Based on the mean scores following grading at 24, 48 and 72 hours after instillation of the test material and considering full reversibility after 14 days, ETFBO was demonstrated to be irritating to eyes and should be classified in Category 2 for serious eye damage/eye irritation (H319: Causes serious eye irritation). However, applying such a classification would lead to an inconsistency with the labelling resulting from the classification applied for skin corrosion (Category 1, H314: Causes severe skin burns and eye damage). As a matter of consistency at the level of the SDS and the labelling, it was therefore decided to severize the classification for the hazard class serious eye damage/eye irritation and to classify ETFBO in Category 1 (H318: Causes serious eye damage).

Executive summary:

The potential for serious eye damage/eye irritation was investigated in a GPL-compliant study performed according to OECD test guideline 405.

 

The study was carried out with three male New Zealand White albino rabbits. Each rabbit was treated as follows: an amount of ca. 0.1 ml of the test substance was instilled in the conjunctival cul-de-sac of one of the eyes. After administration, the upper and lower eye lid were carefully closed and subsequently held together for at least one second before releasing, to prevent loss of material.

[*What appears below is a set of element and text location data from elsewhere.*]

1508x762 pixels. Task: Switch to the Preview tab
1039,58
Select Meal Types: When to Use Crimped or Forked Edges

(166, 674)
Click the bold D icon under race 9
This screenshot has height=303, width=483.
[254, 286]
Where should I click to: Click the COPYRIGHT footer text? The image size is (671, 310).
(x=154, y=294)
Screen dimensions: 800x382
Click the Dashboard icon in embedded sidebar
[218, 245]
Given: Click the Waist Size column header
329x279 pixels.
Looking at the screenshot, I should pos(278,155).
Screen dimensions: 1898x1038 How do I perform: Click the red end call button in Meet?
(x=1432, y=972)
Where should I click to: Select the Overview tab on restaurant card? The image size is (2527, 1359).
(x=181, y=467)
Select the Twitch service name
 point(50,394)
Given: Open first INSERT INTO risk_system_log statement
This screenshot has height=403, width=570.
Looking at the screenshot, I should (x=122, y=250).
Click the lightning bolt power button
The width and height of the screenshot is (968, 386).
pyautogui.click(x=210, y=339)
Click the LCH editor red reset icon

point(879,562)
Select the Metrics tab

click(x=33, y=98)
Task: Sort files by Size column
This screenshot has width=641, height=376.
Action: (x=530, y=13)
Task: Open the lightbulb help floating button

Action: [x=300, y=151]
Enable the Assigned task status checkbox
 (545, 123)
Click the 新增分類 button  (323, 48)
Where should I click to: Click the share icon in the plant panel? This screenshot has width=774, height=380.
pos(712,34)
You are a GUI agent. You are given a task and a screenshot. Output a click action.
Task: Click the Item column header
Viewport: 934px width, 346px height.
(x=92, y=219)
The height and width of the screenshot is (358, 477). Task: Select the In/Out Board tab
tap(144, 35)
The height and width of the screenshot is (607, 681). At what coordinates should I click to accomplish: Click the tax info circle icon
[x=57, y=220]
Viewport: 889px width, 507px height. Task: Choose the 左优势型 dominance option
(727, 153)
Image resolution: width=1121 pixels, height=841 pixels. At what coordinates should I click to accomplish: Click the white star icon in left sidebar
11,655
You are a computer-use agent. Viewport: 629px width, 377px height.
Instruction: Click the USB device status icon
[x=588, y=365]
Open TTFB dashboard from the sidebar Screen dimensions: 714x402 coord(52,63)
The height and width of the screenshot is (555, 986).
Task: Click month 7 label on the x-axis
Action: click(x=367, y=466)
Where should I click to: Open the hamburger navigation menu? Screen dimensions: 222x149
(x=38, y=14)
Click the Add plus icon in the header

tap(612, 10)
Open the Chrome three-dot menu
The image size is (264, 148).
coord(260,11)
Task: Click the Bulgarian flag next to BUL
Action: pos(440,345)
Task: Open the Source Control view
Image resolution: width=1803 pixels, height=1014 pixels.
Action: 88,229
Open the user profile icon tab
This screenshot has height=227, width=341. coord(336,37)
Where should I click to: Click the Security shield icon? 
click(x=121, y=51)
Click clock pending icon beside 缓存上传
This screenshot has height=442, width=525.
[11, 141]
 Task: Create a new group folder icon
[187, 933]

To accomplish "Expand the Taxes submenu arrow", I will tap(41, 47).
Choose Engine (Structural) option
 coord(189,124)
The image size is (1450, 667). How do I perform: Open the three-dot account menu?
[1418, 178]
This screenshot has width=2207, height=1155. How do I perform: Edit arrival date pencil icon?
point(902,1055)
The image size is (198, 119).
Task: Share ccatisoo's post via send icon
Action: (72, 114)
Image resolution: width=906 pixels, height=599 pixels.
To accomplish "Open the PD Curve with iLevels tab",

The other eye remaining untreated, served as a control. The reactions of the test eyes were judged at ca. one, 24, 48, 72 h and at 7 and 14 days after treatment.

 

At 1 h after treatment, slight opacity, slight iritis, moderate redness and moderate swelling of the conjunctivae and severe ocular discharge were observed in the rabbits. At 24, 48 and 72 h after treatment, moderate opacity, slight iritis, severe redness and moderate or severe swelling of the conjunctivae and moderate or severe ocular discharge were observed in the rabbits. In the three rabbits, the mean scores following grading at 24, 48 and 72 h for corneal opacity, iritis, conjunctivae redness and conjunctivae swelling (chemosis) were of 2.0, 1.0, 3.0 and 2.3 - 2.7, respectively. At 7 days after treatment, moderate redness and moderate swelling of the conjunctivae were still observed in the three rabbits. At 14 days after treatment, eye effects had cleared in all the rabbits.

 

According to the GHS criteria and based on the mean scores following grading at 24, 48 and 72 hours after instillation of the test material and considering full reversibility after 14 days, ETFBO was demonstrated to be irritating to eyes and should be classified in Category 2 for serious eye damage/eye irritation (H319: Causes serious eye irritation). However, applying such a classification would lead to an inconsistency with the labelling resulting from the classification applied for skin corrosion (Category 1, H314: Causes severe skin burns and eye damage). As a matter of consistency at the level of the SDS and the labelling, it was therefore decided to severize the classification for the hazard class serious eye damage/eye irritation and to classify ETFBO in Category 1 (H318: Causes serious eye damage).